## [STATED TASK 1]
In the Sudan excerpt, which organization assembled the evidence that chemical weapons were used in Jebel Marra?
## [STATED TASK 2]
Please return the stretch of the Sudan excerpt from "In light of" through "reason for optimism.".

## [DOCUMENT EXCERPT]
■ ■ ■ ■ ■

The new administration can look at compelling evidence that an epidemic of rape continues to be part of Khartoum’s genocidal counter-insurgency campaign in Darfur, now in its fifteenth year. It can look at the continuous shelling and bombing of clearly civilian targets in the three regions. It can look at overwhelming evidence that chemical weapons were used in Jebel Marra, Darfur last year—evidence assembled assiduously by Amnesty International. It can look at the rapidly escalating and increasingly violent repression by the regime in suppressing civil discontent—discontent that follows from an economy imploding not because of U.S. sanctions but because of massive corruption and self-enrichment that have always defined what is essentially a kleptocracy. “Shoot to kill” orders have been both given and threatened in the face of rising unrest.
In light of Trumps immoral and badly confused Executive Order on refugees coming to the U.S. from Sudan and six other countries—affecting countless real or potential Sudanese refugees—there is precious little reason for optimism.
Moreover, the Trump administration, burdened by its policy myopia, is unlikely to understand that the effectiveness of U.S. sanctions—particularly financial sanctions—has been undermined by massive money-laundering on the part of French banking giant BNP Paribas, which pled guilty to criminal violations of U.S. financial laws in 2015, primarily because of activities that directly benefited the Khartoum regime. A civil suit filed on Federal District Court (Southern District of New York, Case 1:16-cv-03228-AJN) lays out in highly revealing detail the way in which BNPP served (in the words of the former U.S. Deputy Attorney General) “as a de facto central bank for the Government of Sudan.”

■ ■ ■ ■ ■

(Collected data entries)
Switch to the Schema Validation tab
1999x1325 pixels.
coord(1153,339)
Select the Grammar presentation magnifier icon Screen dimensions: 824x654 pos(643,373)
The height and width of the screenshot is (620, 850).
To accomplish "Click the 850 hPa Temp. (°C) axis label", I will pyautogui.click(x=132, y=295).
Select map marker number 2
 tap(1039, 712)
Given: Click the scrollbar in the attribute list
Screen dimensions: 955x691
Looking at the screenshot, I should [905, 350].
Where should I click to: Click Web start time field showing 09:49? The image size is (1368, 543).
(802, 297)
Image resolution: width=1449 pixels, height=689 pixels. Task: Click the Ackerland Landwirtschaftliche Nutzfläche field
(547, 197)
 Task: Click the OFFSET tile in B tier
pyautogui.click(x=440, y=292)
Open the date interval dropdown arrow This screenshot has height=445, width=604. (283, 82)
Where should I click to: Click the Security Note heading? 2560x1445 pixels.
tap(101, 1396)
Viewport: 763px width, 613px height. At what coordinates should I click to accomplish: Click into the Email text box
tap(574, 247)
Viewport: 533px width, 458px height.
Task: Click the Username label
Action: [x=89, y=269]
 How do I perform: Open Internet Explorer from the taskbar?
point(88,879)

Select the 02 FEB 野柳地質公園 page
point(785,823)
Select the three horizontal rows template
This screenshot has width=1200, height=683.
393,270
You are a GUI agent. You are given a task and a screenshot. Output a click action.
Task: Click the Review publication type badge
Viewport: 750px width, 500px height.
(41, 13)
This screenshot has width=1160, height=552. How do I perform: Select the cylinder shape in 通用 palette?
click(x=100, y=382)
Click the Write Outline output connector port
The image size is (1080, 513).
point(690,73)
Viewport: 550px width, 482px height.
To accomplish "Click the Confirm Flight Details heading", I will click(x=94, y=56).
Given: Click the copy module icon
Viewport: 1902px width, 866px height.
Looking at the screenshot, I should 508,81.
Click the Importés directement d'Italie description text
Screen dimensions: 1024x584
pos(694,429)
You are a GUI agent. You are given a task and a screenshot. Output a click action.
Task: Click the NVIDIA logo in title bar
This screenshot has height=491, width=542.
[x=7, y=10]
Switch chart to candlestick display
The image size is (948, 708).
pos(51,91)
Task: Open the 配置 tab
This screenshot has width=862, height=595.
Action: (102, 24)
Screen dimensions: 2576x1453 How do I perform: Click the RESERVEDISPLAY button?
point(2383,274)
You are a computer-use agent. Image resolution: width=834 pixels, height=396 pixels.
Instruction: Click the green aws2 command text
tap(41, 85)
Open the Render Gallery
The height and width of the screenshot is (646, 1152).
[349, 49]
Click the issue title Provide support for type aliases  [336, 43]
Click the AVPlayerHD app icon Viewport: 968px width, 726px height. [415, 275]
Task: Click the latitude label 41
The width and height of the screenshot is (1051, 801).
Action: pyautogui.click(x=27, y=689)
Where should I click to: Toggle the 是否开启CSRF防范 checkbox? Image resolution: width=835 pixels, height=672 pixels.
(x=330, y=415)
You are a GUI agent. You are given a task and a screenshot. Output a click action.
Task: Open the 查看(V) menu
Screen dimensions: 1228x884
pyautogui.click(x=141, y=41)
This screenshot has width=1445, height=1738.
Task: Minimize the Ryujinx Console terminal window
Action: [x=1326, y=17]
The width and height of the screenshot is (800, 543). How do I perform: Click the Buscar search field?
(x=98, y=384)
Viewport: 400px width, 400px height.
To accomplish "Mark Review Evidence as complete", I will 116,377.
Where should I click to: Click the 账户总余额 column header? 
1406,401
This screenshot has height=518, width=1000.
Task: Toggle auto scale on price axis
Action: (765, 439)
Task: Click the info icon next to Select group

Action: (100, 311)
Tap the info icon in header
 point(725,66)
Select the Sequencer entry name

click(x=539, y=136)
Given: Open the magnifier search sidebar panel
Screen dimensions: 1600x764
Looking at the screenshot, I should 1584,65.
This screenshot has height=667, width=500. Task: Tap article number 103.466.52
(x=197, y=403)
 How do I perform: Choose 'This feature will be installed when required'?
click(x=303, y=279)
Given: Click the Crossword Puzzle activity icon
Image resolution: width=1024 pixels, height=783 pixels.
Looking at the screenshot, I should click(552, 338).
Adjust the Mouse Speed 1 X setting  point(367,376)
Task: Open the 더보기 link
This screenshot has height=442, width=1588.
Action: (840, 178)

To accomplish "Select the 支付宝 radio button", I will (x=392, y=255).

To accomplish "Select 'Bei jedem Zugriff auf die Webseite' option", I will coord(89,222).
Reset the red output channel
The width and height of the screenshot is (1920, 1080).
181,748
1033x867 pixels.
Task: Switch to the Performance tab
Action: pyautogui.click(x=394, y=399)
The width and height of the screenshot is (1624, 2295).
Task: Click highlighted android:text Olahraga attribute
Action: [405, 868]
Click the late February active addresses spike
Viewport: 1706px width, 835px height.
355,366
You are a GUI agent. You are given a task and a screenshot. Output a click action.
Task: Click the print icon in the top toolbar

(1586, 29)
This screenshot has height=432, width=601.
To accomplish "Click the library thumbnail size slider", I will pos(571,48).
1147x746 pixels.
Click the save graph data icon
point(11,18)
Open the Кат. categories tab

■ ■ ■ ■ ■

## [FULL OUTPUT 1]
Amnesty International

## [FULL OUTPUT 2]
In light of Trumps immoral and badly confused Executive Order on refugees coming to the U.S. from Sudan and six other countries—affecting countless real or potential Sudanese refugees—there is precious little reason for optimism.